David Frank Malachowski (January 16, 1955 – September 29, 2022) was an American guitarist, producer, composer, singer, musical director and journalist who resided in Manhattan, NY. He had been a member of Reckless (1978–1981), The Greg Austin Band (1985–1988), Commander Cody & His Lost Planet Airmen (1996–1999), Savoy Brown (2000–2005), Mechanical Bull (2007–2009), and sideman for Janie Fricke (1988), Shania Twain (1995–2007), Garth Hudson (2003), Phoebe Legere (2006), Genya Ravan (2012), Anthony Rapp (2010) and Daphne Rubin-Vega (2014–2022) as well as being involved in musical theatre, writing for newspapers and magazines, producing and writing songs.

Career
Malachowski attended Berklee College of Music for one year. Leaving college, he started his career in 1974 in Boston replacing Walter Egan in the band Dangerfish. In 1977, he co-founded rock band Reckless, touring the east coast and recording one LP on Slippery Records.
Malachowski then moved to Lexington, Kentucky to join the Greg Austin Band recording one album, 'Somewhere In Kentucky' in 1987. Governor Martha Layne Collins commissioned Malachowski a Kentucky Colonel in 1996. He left in 1988 to play on the Saddle the Wind Tour with CBS artist Janie Fricke, his first national tour and played Fan Fair (CMA Fest) also in 1988.
In April 1995, after answering an ad in Metroland in Albany, Malachowski became bandleader / guitarist for Shania Twain for 2 years of television performances, promotional shows and Fan Fair (CMA Fest).  In 1997 he joined Commander Cody & His Lost Planet Airmen touring the states, in 1999 became a member of Savoy Brown, touring and recording Strange Dreams (Blind Pig Records) and You Should Have Been There (Panache) as well as appearing on leader Kim Simmonds’ solo CD Blues Like Midnight.
In 2005 he performed with the British Blues Allstars at the San Francisco Blues Festival, members included Long John Baldry, Rod Price, Kim Simmonds and Bob Hall. David left Savoy Brown at the end of 2005, and performed with Ernie Williams, Peter Karp, Jill Stevenson, Mechanical Bull and Phoebe Legere.

Listing

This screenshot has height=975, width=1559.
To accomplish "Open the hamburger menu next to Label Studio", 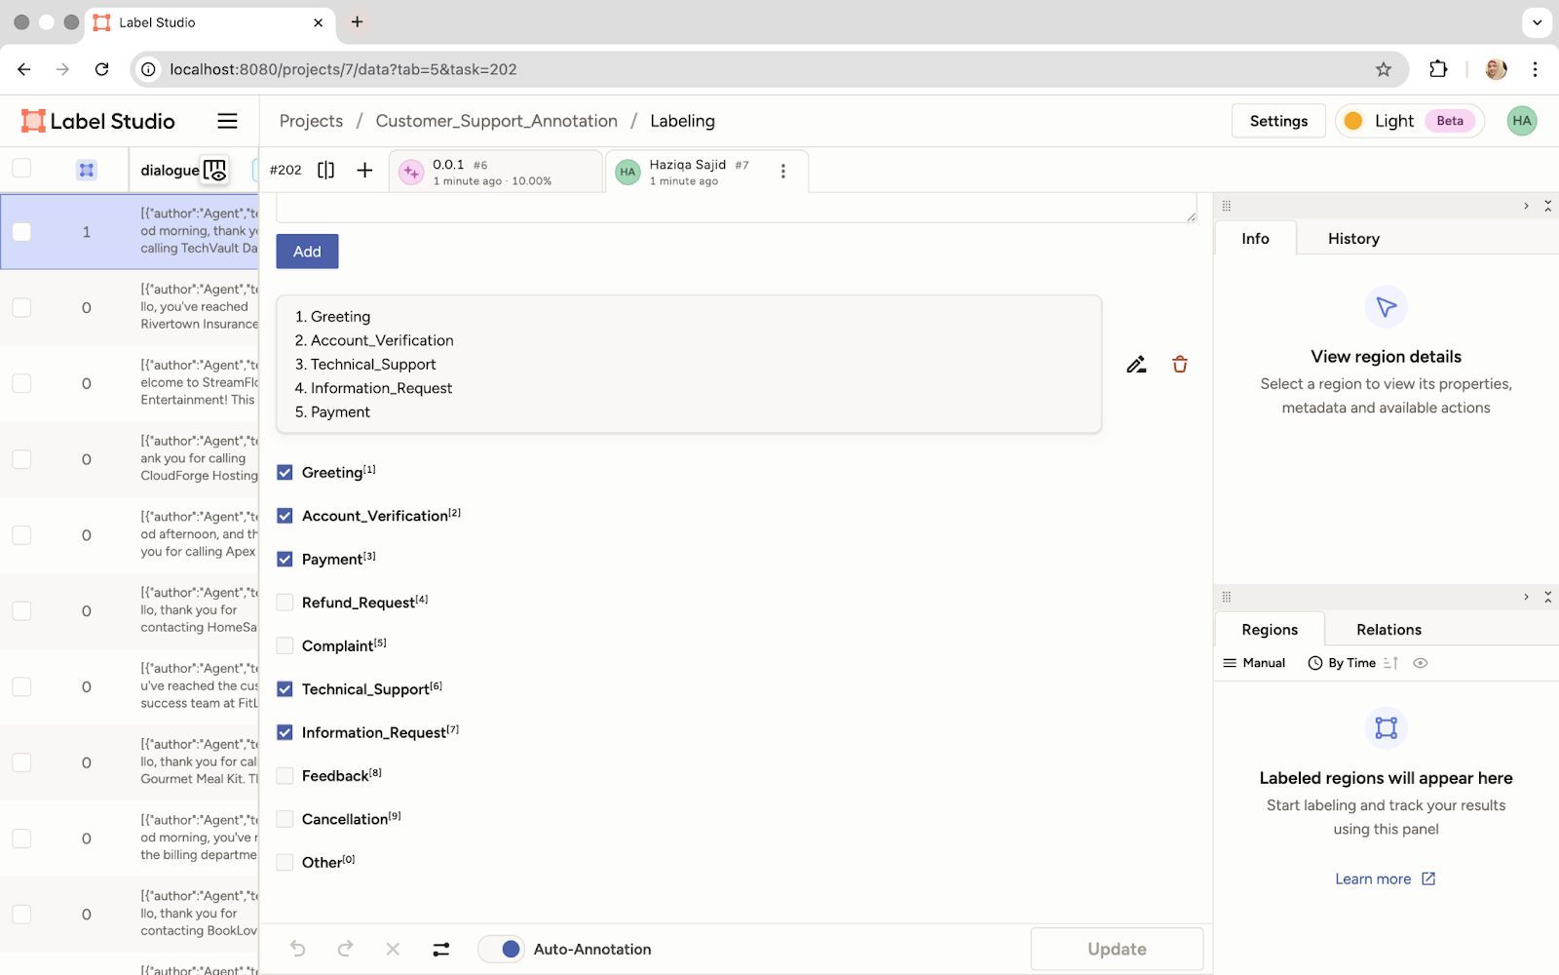I will click(227, 121).
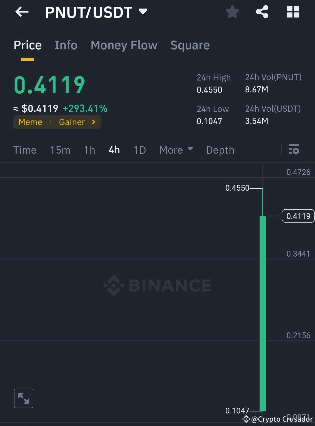Image resolution: width=315 pixels, height=426 pixels.
Task: Tap the Crypto Crusador watermark diamond icon
Action: 246,419
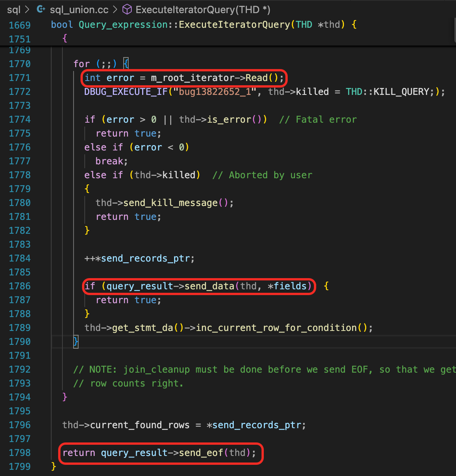This screenshot has height=476, width=456.
Task: Click the opening brace after for (;;)
Action: 126,63
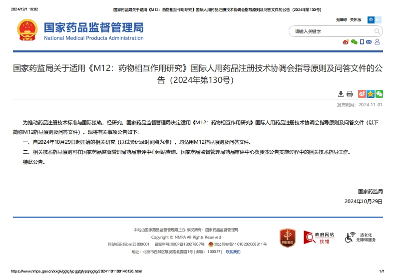Share article via green WeChat button
Screen dimensions: 396x280
[x=379, y=94]
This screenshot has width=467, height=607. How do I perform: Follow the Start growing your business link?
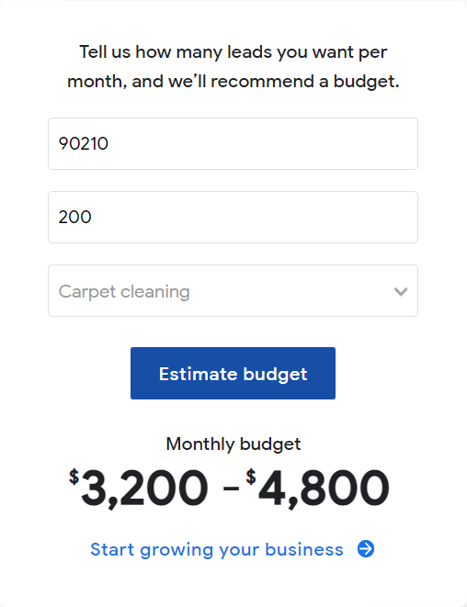pyautogui.click(x=233, y=549)
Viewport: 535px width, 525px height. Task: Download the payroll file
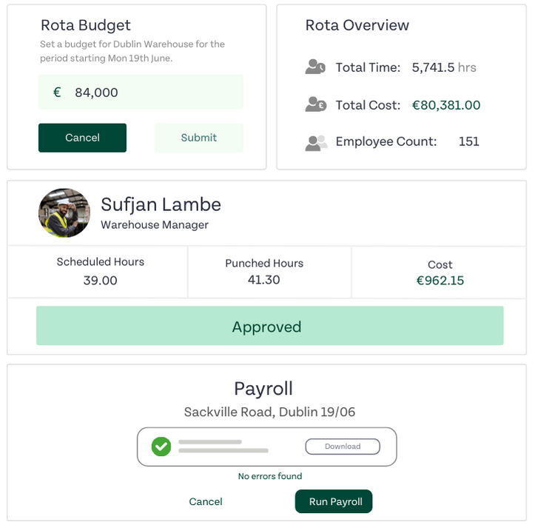pos(342,447)
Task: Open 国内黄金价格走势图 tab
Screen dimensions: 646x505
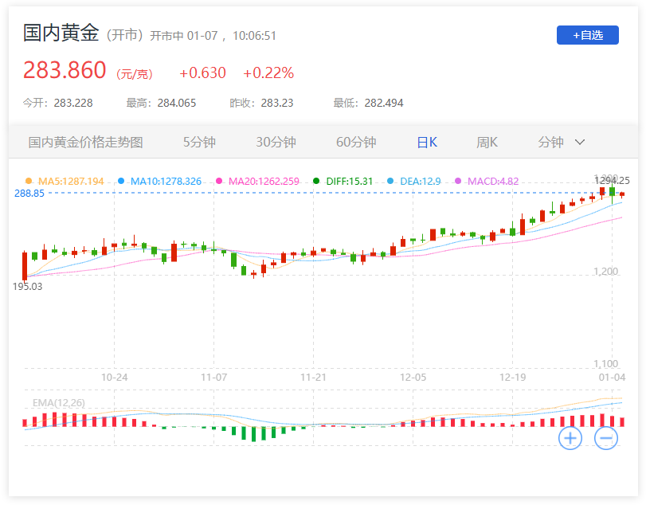Action: click(x=86, y=143)
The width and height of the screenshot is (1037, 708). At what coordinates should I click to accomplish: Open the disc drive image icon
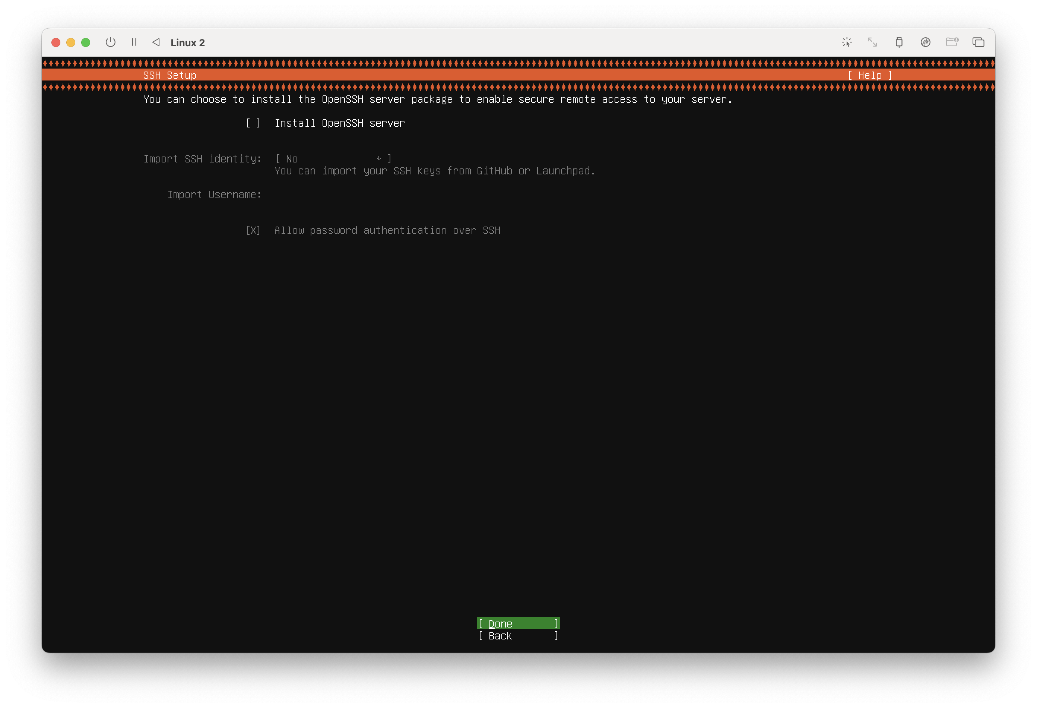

Directives
1. According to the Malachowski biography, why did he move to Lexington, Kentucky? Answer in one to three sentences.
2. Quote the Malachowski biography word for word, everything from "In 2005 he performed" down to "and Phoebe Legere.".
3. Continue the Malachowski biography from where it stops.
The entries were taken from a source separate from the Malachowski biography.

Responses for each task
1. He moved to Lexington, Kentucky to join the Greg Austin Band. With that band he recorded one album, 'Somewhere In Kentucky', in 1987.

2.
In 2005 he performed with the British Blues Allstars at the San Francisco Blues Festival, members included Long John Baldry, Rod Price, Kim Simmonds and Bob Hall. David left Savoy Brown at the end of 2005, and performed with Ernie Williams, Peter Karp, Jill Stevenson, Mechanical Bull and Phoebe Legere.

3.
In 2007, Malachowski was asked to play the Lake George Blues Blast, and assembled a band featuring, organist Pete Levin and harp player Dennis Gruenling along with drummer Harvey Sorgen, guitarist Albert Cummings and singer Jill Stevenson. The following year Malachowski, Levin and Gruenling reunited bringing in bassist Graham Maby, drummer Gary Burke, singer Machan Taylor, violinist Lorenza Ponce and pianist Daniel A Weiss. Revolving members include Tony Levin, Jerry Marotta, Mike Vicseglia, Marshall Crenshaw, Jerry Velez, Stacey Wilde, Greg Haymes and Ira Coleman.

In 2009 Malachowski released the Secret Life Of Colonel David in which he produced sang, played guitar, bass, piano, drums and composed 4 of the 5 songs. In 2012 his song “I’m Goin’ Down To Newberg” was used in Indy film Fairhaven.
In 2010 David performed in Anthony Rapp’s musical 'Without You' at NYMF, then began concert tours with Rapp and Adam Pascal internationally. Without You was mounted again in 2012 in Boston, Edinburgh, London and Toronto. A cast recording was done in September 2012 at Angel Recording Studios in London. Adam Pascal & Anthony Rapp continue to tour.

As of 2018, Malachowski was a member of Pavlov's Dog, performing lead guitar on the new album "Prodigal Dreamer" and touring with the band on their fall European tour, which opened with two dates at the Wildey Theater in Edwardsville, Illinois, on October 26-27, 2018.

Malachowski died September 29, 2022.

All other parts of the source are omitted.